Organisasi Muhammadiyah telah menetapkan tanggal perayaan Idulfitri tahun 2025. Dalam penetapan ini, hari raya akan dirayakan pada Senin, 31 Maret 2025, berdasarkan metode hisab astronomi yang digunakan secara konsisten oleh organisasi tersebut. Penetapan ini memicu perhatian luas karena ada kemungkinan keselarasan antara Muhammadiyah, pemerintah, dan Nahdlatul Ulama (NU) dalam menetapkan jadwal serupa.
Berita penting mengenai penentuan jadwal Idulfitri telah diresmikan oleh Pimpinan Pusat Muhammadiyah. Berdasarkan penghitungan astronomis, Hari Raya Idulfitri pada tahun 1446 Hijriah diprediksi jatuh pada 31 Maret 2025. Pengumuman ini disampaikan melalui maklumat resmi dengan nomor referensi tertentu yang menjelaskan hasil perhitungan bulan Ramadan, Syawal, serta Zulhijjah.
Muhammadiyah menggunakan metode hisab hakiki wujudul hilal, yaitu teknik perhitungan berbasis posisi bulan secara ilmiah tanpa bergantung pada pengamatan langsung. Dengan cara ini, mereka dapat memastikan bahwa umat Islam memiliki informasi terkini tentang jadwal ibadah sejak jauh hari sebelumnya. Selain itu, potensi adanya kesepakatan serempak antara lembaga-lembaga agama lain seperti Kementerian Agama dan NU menjadi daya tarik tersendiri.
Menjelang waktu yang ditetapkan, pemerintah Indonesia akan menyelenggarakan sidang isbat untuk menegaskan pengamatan bulan baru.
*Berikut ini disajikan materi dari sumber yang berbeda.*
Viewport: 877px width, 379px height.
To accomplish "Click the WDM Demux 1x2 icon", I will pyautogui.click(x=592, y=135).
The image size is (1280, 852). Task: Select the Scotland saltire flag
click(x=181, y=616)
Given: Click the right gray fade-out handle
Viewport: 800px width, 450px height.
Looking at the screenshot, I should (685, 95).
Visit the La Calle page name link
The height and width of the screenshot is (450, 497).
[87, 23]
Sidang ini dijadwalkan berlangsung pada 29 Maret 2025 sebagai tahap akhir sebelum penetapan resmi dari pihak berwenang.
Dari sisi lokasi, keputusan ini mencakup seluruh wilayah Indonesia meskipun pengumuman awal berasal dari pusat Muhammadiyah. Dalam konteks waktu, jadwal ini memberikan cukup ruang bagi masyarakat untuk mempersiapkan diri menuju momen suci tersebut.
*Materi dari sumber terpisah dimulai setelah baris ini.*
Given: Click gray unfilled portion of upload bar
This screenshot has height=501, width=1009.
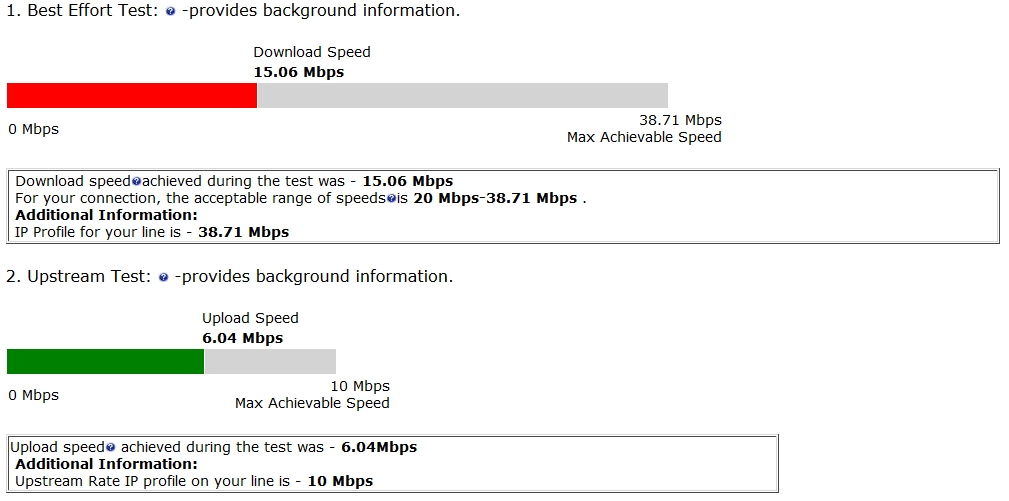Looking at the screenshot, I should [270, 361].
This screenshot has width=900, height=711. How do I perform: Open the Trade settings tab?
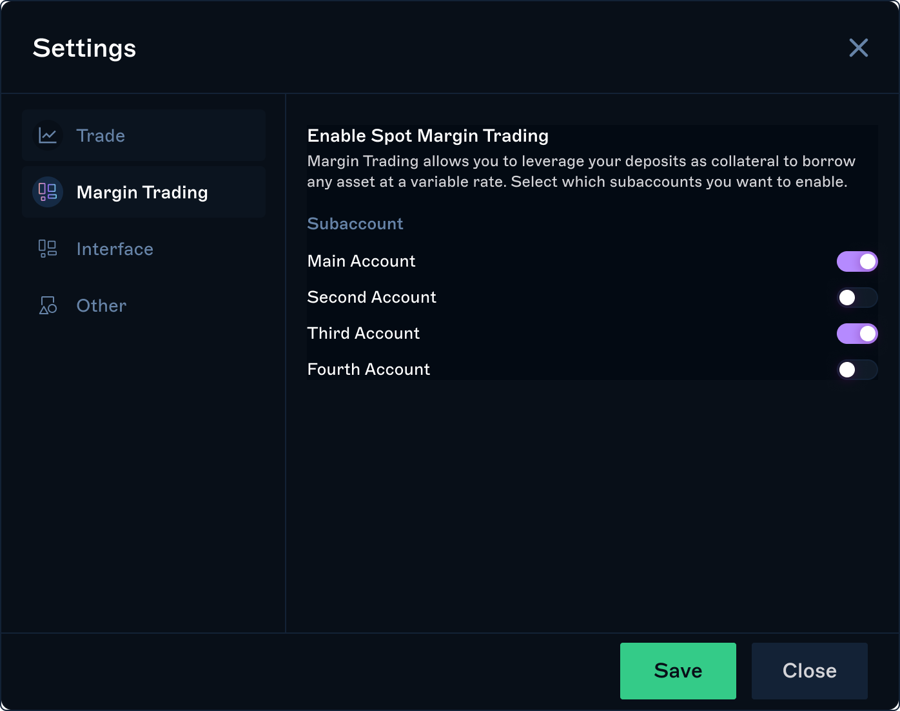click(x=101, y=135)
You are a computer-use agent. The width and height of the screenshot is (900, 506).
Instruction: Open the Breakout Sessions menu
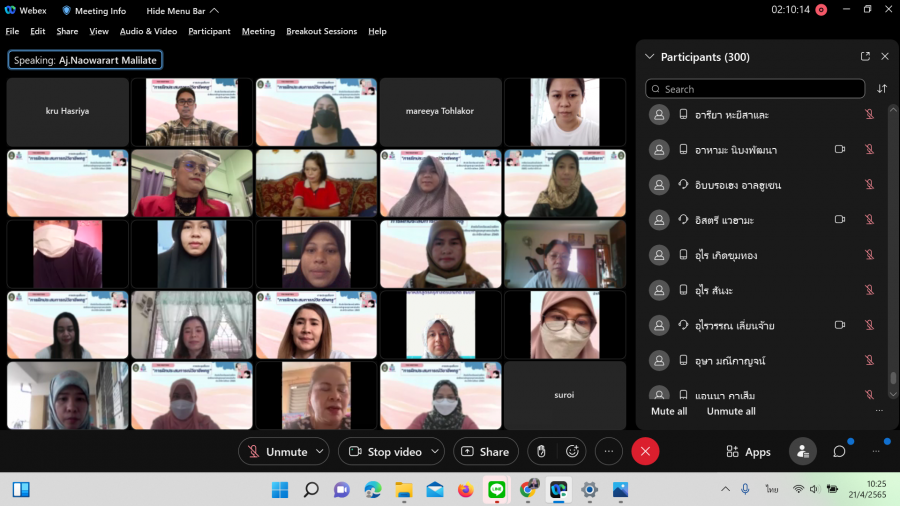point(321,31)
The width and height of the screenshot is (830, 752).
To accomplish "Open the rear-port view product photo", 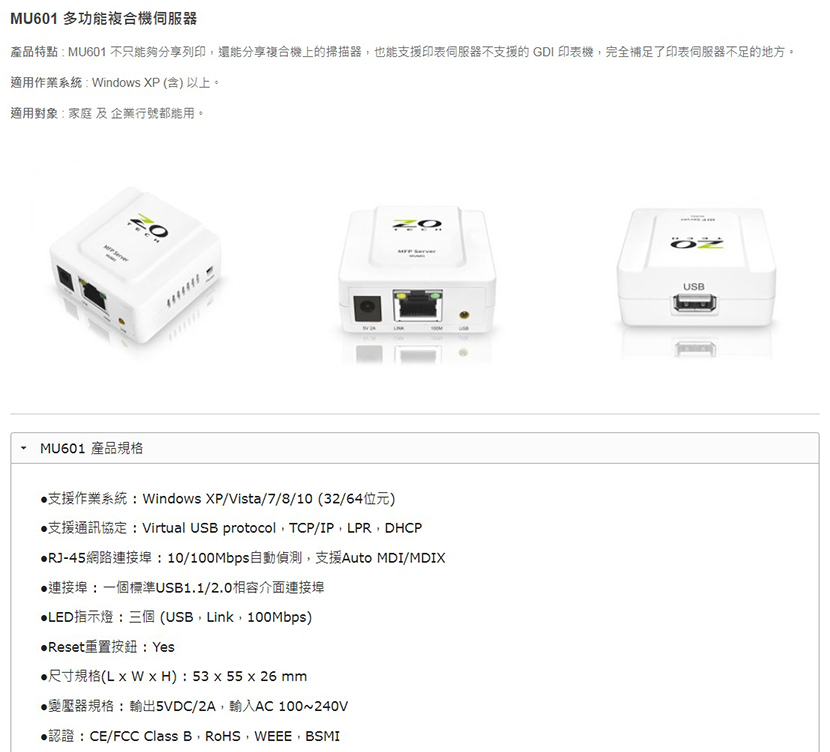I will [417, 280].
Dengan demikian, meski setiap kelompok memiliki pendekatan unik dalam menetapkan awal bulan Syawal, sinergi antarlembaga tampak mulai terbentuk, terutama pada tahun-tahun mendatang.
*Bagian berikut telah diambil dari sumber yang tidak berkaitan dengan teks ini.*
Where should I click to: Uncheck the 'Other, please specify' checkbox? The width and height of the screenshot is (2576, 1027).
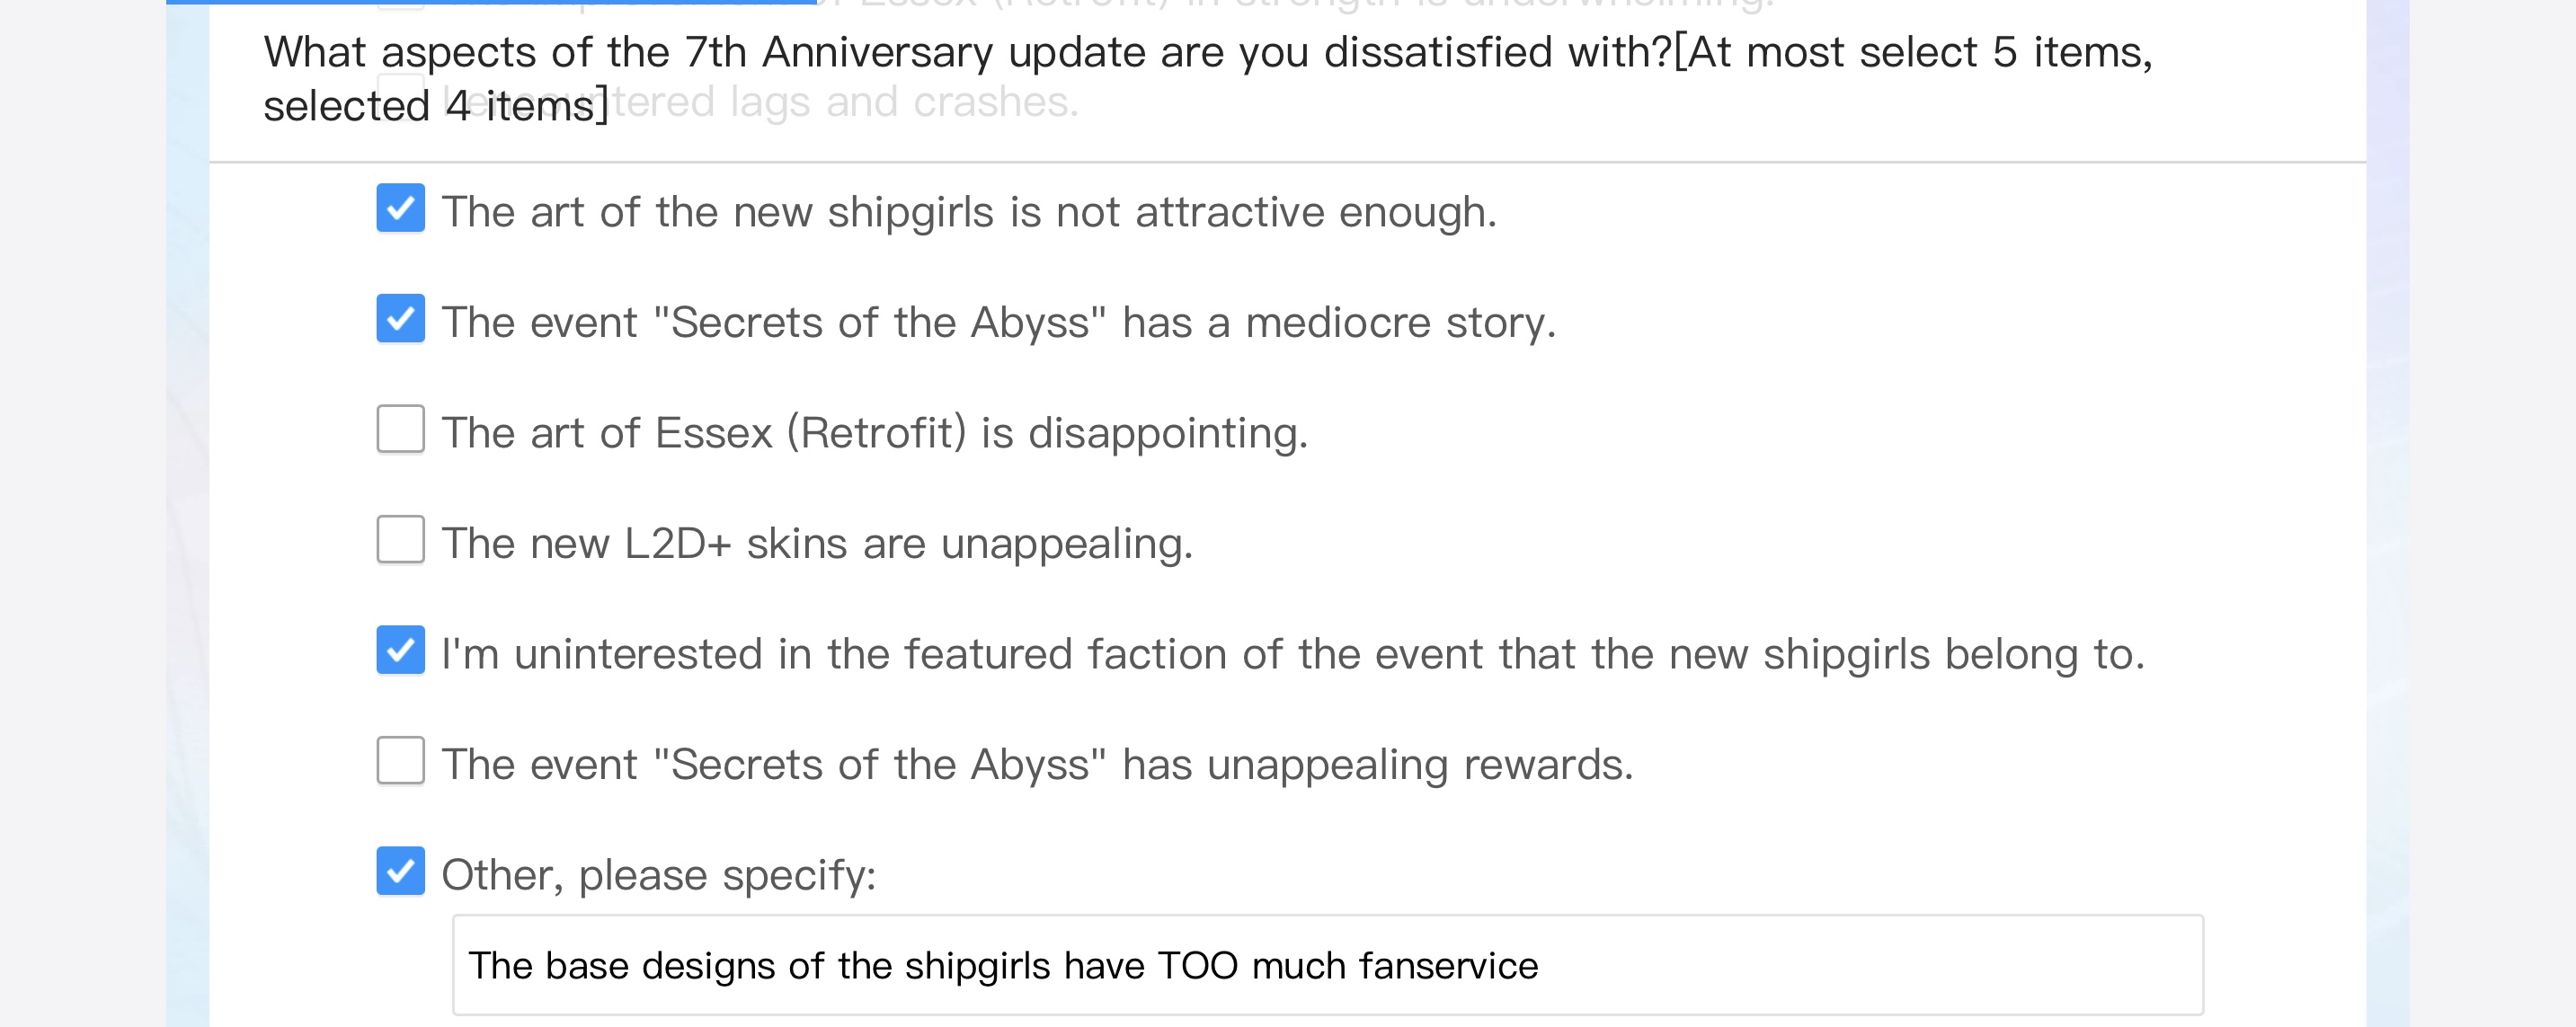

Dari perspektif seorang jurnalis maupun pembaca, artikel ini menunjukkan pentingnya harmonisasi dalam perbedaan metode penentuan hari raya. Keselarasan antara Muhammadiyah, pemerintah, dan NU tidak hanya membantu mempermudah rencana publik tetapi juga mencerminkan nilai-nilai toleransi dan kerja sama dalam masyarakat pluralistik. Ini menjadi pelajaran berharga bahwa meskipun kita menggunakan cara-cara berbeda untuk mencapai tujuan yang sama, dialog dan pemahaman saling menghormati tetap menjadi inti dari solusi bersama.